老人党リアルグループ「護憲+」は、日本国憲法の基本理念である国民主権、平和、人権を護りたいと願い、「護憲」の視点に立った「世直し」を志す老人党有志グループです。
コラム「護憲+語憲」 :パンドラ (07/13)
皇室典範改定について
皇室典範改定案が衆議院を通過した。
私は「改定」と呼ぶことすらためらうほど、ひどい内容だと思っている。
なぜ、成年に達している愛子内親王を差し置いてまで、男系男子による養子を皇位継承者としなければならないのか。それも、わずか3時間ほどの審議で決めようというのである。
私は、天皇制そのものは将来なくなっても構わないという考えを持っている。しかし、このような重要な問題について、十分な議論もないまま国会を通過させることには、黙っていることはできない。
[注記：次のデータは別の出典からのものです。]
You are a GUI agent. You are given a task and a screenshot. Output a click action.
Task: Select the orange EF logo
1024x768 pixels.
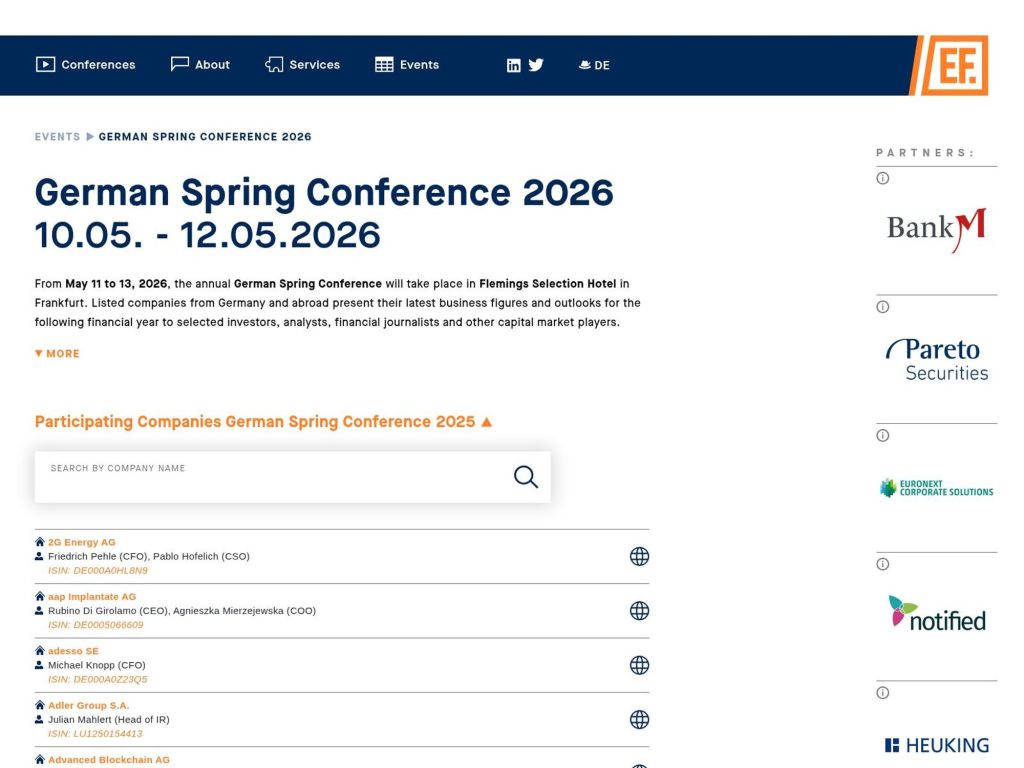click(x=956, y=65)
見方を変えれば、愛子内親王を退けるように見せることで、かえって国民の関心を皇室に集め、「愛子天皇待望論」を盛り上げようとしているのではないか、とさえ考えてしまう。もちろん、それは私の考えすぎなのかもしれない。
だが、それならなおさら疑問が残る。
なぜ今、この時期に、これほど急いで緊急性のない法改正を進めようとするのか。
現天皇も「国民の総意に基づく改正であってほしい」との考えを示されている。新聞各社の世論調査でも、愛子内親王が女性天皇となることへの賛成は約7割に達し、反対は2割に満たないという結果が出ている。国民の意思と、政治の動きがあまりにもかけ離れているように感じる。
皇室制度は、日本国憲法の下で国民統合の象徴として存在している。その制度の根幹に関わる問題だからこそ、拙速ではなく、国民的な議論を尽くすべきではないだろうか。
もし十分な合意もないまま、このような形で制度が変えられるのであれば、それは将来に大きな禍根を残すことになるだろう。
そこをどけ。
汚い手で皇室や日本に触るな。
これは、本田由紀子さんが国会前のスピーチで語った言葉を、私なりに言い換えたものである。